Materials and methods: The expression of ERCC1 and XRCC1 was examined in DU145 human prostate cancer cells following exposure to ionizing radiation. We characterized the MAPK dependence of this expression through RT-PCR analysis, Western analysis, transcription inhibition and measurement of the activation of each promoter. Pre-exposure with the specific MEK1/2 inhibitor PD980059 (10 microM) was used to blunt radiation induction of MAPK without suppressing basal levels of MAPK activity. In addition, we examined the MAPK dependence of DNA damage repair by measuring radiation-induced micronucleus formation and the removal of and nicking activity associated with AP sites.
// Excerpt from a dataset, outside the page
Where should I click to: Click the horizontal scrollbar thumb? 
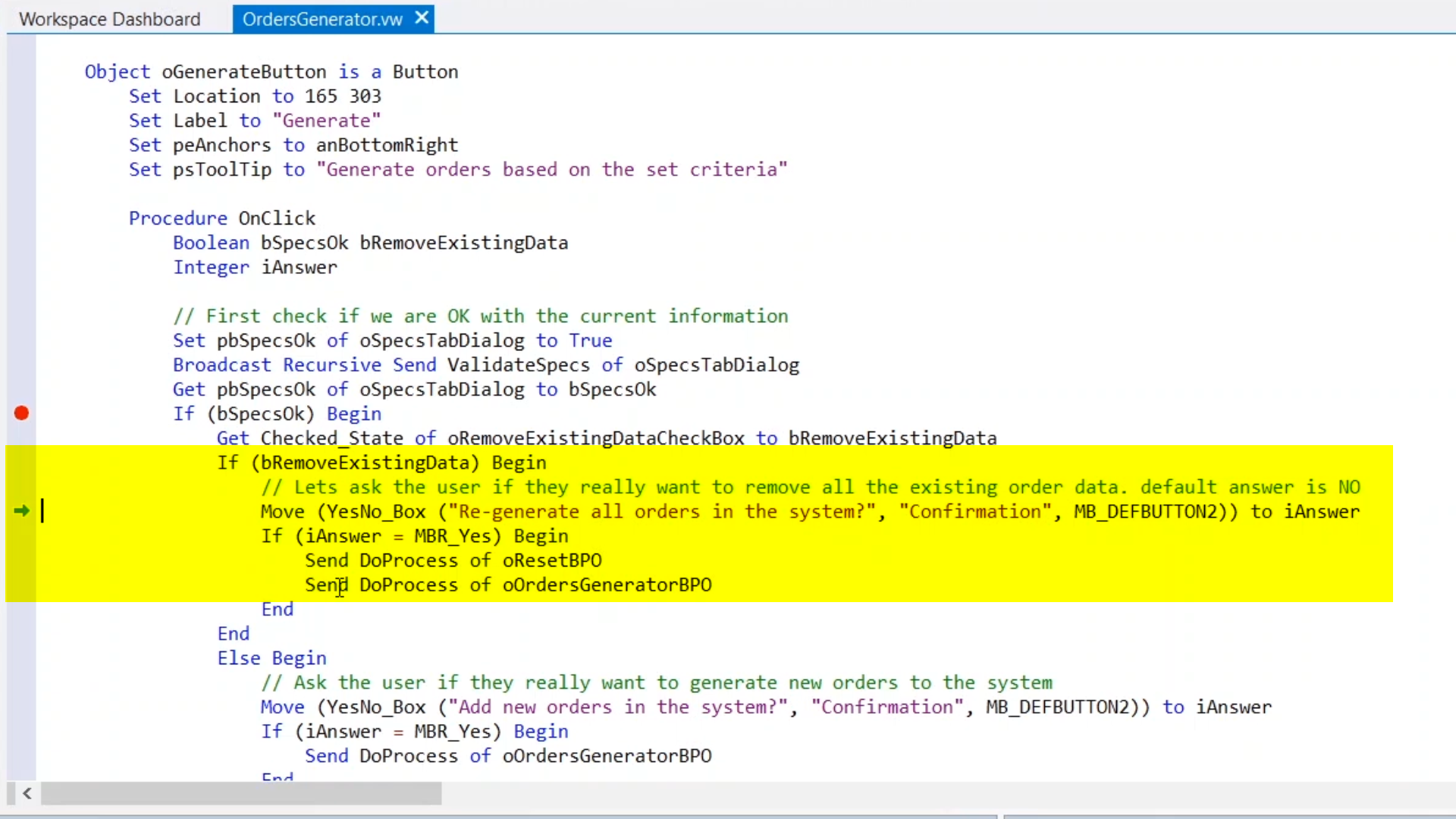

Results: Irradiation caused a time-dependent, MAPK-dependent increase in the protein levels of both ERCC1 and XRCC1. For each gene product, the protein level increase followed an increase in mRNA, which also was MAPK-dependent. Radiation also enhanced the activities of the ERCC1 and XRCC1 promoters in an MAPK-dependent fashion. Inhibition of transcription by DRB abolished the radiation-induced increase of ERCC1 and XRCC1 proteins. Inhibition of radiation-induced MAPK also diminished the ability of DU145 cells to remove AP sites and increased the number of cells displaying micronuclei following radiation exposure.
Conclusions: These findings demonstrate a role for radiation-induced MAPK signalling in the regulation of DNA repair enzyme levels and DNA repair. Radiation-induced protein expression of ERCC1 and XRCC1 appears to require de novo transcription. These data suggest a significant role for MAPK signalling in the early response to DNA damage caused by ionizing radiation.